■ WORK TO BE COMPLETED
Below are some records; reproduce them exactly.

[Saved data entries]
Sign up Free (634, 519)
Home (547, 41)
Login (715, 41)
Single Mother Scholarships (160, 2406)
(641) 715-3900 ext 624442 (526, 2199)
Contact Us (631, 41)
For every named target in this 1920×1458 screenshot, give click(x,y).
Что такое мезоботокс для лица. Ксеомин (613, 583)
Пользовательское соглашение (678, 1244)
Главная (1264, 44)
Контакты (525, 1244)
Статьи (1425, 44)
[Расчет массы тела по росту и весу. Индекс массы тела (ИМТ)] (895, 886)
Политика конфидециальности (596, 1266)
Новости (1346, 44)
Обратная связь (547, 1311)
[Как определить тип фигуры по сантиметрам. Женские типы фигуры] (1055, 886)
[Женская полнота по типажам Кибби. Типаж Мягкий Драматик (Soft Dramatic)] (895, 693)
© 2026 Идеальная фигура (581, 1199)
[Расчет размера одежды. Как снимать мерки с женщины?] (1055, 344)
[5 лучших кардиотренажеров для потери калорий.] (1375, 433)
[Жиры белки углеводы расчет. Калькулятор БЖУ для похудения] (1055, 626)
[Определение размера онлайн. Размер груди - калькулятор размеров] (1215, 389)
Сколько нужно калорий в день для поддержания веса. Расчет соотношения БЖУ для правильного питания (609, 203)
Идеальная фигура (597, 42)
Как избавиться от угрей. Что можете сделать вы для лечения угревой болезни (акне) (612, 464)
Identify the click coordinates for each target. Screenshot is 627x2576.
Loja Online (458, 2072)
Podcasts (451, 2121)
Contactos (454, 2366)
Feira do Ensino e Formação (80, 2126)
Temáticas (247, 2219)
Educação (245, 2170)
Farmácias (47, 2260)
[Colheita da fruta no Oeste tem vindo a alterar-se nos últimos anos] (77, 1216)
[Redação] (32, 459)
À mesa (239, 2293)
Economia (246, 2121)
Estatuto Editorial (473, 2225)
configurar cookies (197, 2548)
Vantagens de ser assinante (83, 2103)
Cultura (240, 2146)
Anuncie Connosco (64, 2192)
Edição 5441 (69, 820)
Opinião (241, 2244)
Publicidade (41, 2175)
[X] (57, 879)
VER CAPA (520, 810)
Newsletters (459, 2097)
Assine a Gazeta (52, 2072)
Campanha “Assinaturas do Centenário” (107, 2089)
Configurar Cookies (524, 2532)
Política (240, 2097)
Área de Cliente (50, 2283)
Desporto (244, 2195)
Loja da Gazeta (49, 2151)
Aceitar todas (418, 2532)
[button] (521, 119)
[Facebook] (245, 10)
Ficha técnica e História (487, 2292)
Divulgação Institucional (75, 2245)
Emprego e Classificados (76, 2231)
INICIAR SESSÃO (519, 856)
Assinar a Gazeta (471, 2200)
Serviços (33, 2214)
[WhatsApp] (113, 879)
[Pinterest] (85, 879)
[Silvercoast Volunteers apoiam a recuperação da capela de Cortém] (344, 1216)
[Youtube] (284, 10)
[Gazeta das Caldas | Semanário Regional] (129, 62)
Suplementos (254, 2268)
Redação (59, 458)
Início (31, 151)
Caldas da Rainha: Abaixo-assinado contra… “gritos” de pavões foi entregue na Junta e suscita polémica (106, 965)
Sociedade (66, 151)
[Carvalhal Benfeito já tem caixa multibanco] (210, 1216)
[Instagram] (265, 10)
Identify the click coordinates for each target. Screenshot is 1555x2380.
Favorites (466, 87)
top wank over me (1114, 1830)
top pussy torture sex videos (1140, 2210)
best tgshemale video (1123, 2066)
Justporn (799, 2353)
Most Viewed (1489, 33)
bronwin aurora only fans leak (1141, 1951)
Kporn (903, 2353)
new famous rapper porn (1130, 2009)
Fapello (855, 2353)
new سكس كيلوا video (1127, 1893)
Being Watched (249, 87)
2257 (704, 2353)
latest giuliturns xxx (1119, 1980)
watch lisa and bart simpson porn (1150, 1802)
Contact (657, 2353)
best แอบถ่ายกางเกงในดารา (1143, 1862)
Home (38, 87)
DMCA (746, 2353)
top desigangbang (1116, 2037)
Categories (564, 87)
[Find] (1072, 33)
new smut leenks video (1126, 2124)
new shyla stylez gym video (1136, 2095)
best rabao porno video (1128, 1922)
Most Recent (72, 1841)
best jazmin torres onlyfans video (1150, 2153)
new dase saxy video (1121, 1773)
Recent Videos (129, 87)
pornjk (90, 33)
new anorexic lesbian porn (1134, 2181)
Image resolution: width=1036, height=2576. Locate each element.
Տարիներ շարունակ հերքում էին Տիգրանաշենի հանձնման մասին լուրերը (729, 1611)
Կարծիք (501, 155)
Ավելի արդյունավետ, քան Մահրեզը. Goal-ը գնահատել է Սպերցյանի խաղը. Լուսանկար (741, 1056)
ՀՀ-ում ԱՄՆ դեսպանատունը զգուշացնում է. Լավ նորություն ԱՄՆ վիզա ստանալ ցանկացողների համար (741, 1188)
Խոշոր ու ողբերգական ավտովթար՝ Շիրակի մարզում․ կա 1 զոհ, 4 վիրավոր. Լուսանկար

■ ANSWER AREA
Sign up Free (634, 519)
Home (547, 41)
Login (715, 41)
Single Mother Scholarships (160, 2406)
(641) 715-3900 ext 624442 (526, 2199)
Contact Us (631, 41)
For every named target in this 1920×1458 screenshot, give click(x,y).
Что такое мезоботокс для лица. Ксеомин (613, 583)
Пользовательское соглашение (678, 1244)
Главная (1264, 44)
Контакты (525, 1244)
Статьи (1425, 44)
[Расчет массы тела по росту и весу. Индекс массы тела (ИМТ)] (895, 886)
Политика конфидециальности (596, 1266)
Новости (1346, 44)
Обратная связь (547, 1311)
[Как определить тип фигуры по сантиметрам. Женские типы фигуры] (1055, 886)
[Женская полнота по типажам Кибби. Типаж Мягкий Драматик (Soft Dramatic)] (895, 693)
© 2026 Идеальная фигура (581, 1199)
[Расчет размера одежды. Как снимать мерки с женщины?] (1055, 344)
[5 лучших кардиотренажеров для потери калорий.] (1375, 433)
[Жиры белки углеводы расчет. Калькулятор БЖУ для похудения] (1055, 626)
[Определение размера онлайн. Размер груди - калькулятор размеров] (1215, 389)
Сколько нужно калорий в день для поддержания веса. Расчет соотношения БЖУ для правильного питания (609, 203)
Идеальная фигура (597, 42)
Как избавиться от угрей. Что можете сделать вы для лечения угревой болезни (акне) (612, 464)
Identify the click coordinates for each target. Screenshot is 627x2576.
Loja Online (458, 2072)
Podcasts (451, 2121)
Contactos (454, 2366)
Feira do Ensino e Formação (80, 2126)
Temáticas (247, 2219)
Educação (245, 2170)
Farmácias (47, 2260)
[Colheita da fruta no Oeste tem vindo a alterar-se nos últimos anos] (77, 1216)
[Redação] (32, 459)
À mesa (239, 2293)
Economia (246, 2121)
Estatuto Editorial (473, 2225)
configurar cookies (197, 2548)
Vantagens de ser assinante (83, 2103)
Cultura (240, 2146)
Anuncie Connosco (64, 2192)
Edição 5441 (69, 820)
Opinião (241, 2244)
Publicidade (41, 2175)
[X] (57, 879)
VER CAPA (520, 810)
Newsletters (459, 2097)
Assine a Gazeta (52, 2072)
Campanha “Assinaturas do Centenário” (107, 2089)
Configurar Cookies (524, 2532)
Política (240, 2097)
Área de Cliente (50, 2283)
Desporto (244, 2195)
Loja da Gazeta (49, 2151)
Aceitar todas (418, 2532)
[button] (521, 119)
[Facebook] (245, 10)
Ficha técnica e História (487, 2292)
Divulgação Institucional (75, 2245)
Emprego e Classificados (76, 2231)
INICIAR SESSÃO (519, 856)
Assinar a Gazeta (471, 2200)
Serviços (33, 2214)
[WhatsApp] (113, 879)
[Pinterest] (85, 879)
[Silvercoast Volunteers apoiam a recuperação da capela de Cortém] (344, 1216)
[Youtube] (284, 10)
[Gazeta das Caldas | Semanário Regional] (129, 62)
Suplementos (254, 2268)
Redação (59, 458)
Início (31, 151)
Caldas da Rainha: Abaixo-assinado contra… “gritos” de pavões foi entregue na Junta e suscita polémica (106, 965)
Sociedade (66, 151)
[Carvalhal Benfeito já tem caixa multibanco] (210, 1216)
[Instagram] (265, 10)
Identify the click coordinates for each target. Screenshot is 1555x2380.
Favorites (466, 87)
top wank over me (1114, 1830)
top pussy torture sex videos (1140, 2210)
best tgshemale video (1123, 2066)
Justporn (799, 2353)
Most Viewed (1489, 33)
bronwin aurora only fans leak (1141, 1951)
Kporn (903, 2353)
new famous rapper porn (1130, 2009)
Fapello (855, 2353)
new سكس كيلوا video (1127, 1893)
Being Watched (249, 87)
2257 (704, 2353)
latest giuliturns xxx (1119, 1980)
watch lisa and bart simpson porn (1150, 1802)
Contact (657, 2353)
best แอบถ่ายกางเกงในดารา (1143, 1862)
Home (38, 87)
DMCA (746, 2353)
top desigangbang (1116, 2037)
Categories (564, 87)
[Find] (1072, 33)
new smut leenks video (1126, 2124)
new shyla stylez gym video (1136, 2095)
best rabao porno video (1128, 1922)
Most Recent (72, 1841)
best jazmin torres onlyfans video (1150, 2153)
new dase saxy video (1121, 1773)
Recent Videos (129, 87)
pornjk (90, 33)
new anorexic lesbian porn (1134, 2181)
Image resolution: width=1036, height=2576. Locate each element.
Տարիներ շարունակ հերքում էին Տիգրանաշենի հանձնման մասին լուրերը (729, 1611)
Կարծիք (501, 155)
Ավելի արդյունավետ, քան Մահրեզը. Goal-ը գնահատել է Սպերցյանի խաղը. Լուսանկար (741, 1056)
ՀՀ-ում ԱՄՆ դեսպանատունը զգուշացնում է. Լավ նորություն ԱՄՆ վիզա ստանալ ցանկացողների համար (741, 1188)
Խոշոր ու ողբերգական ավտովթար՝ Շիրակի մարզում․ կա 1 զոհ, 4 վիրավոր. Լուսանկար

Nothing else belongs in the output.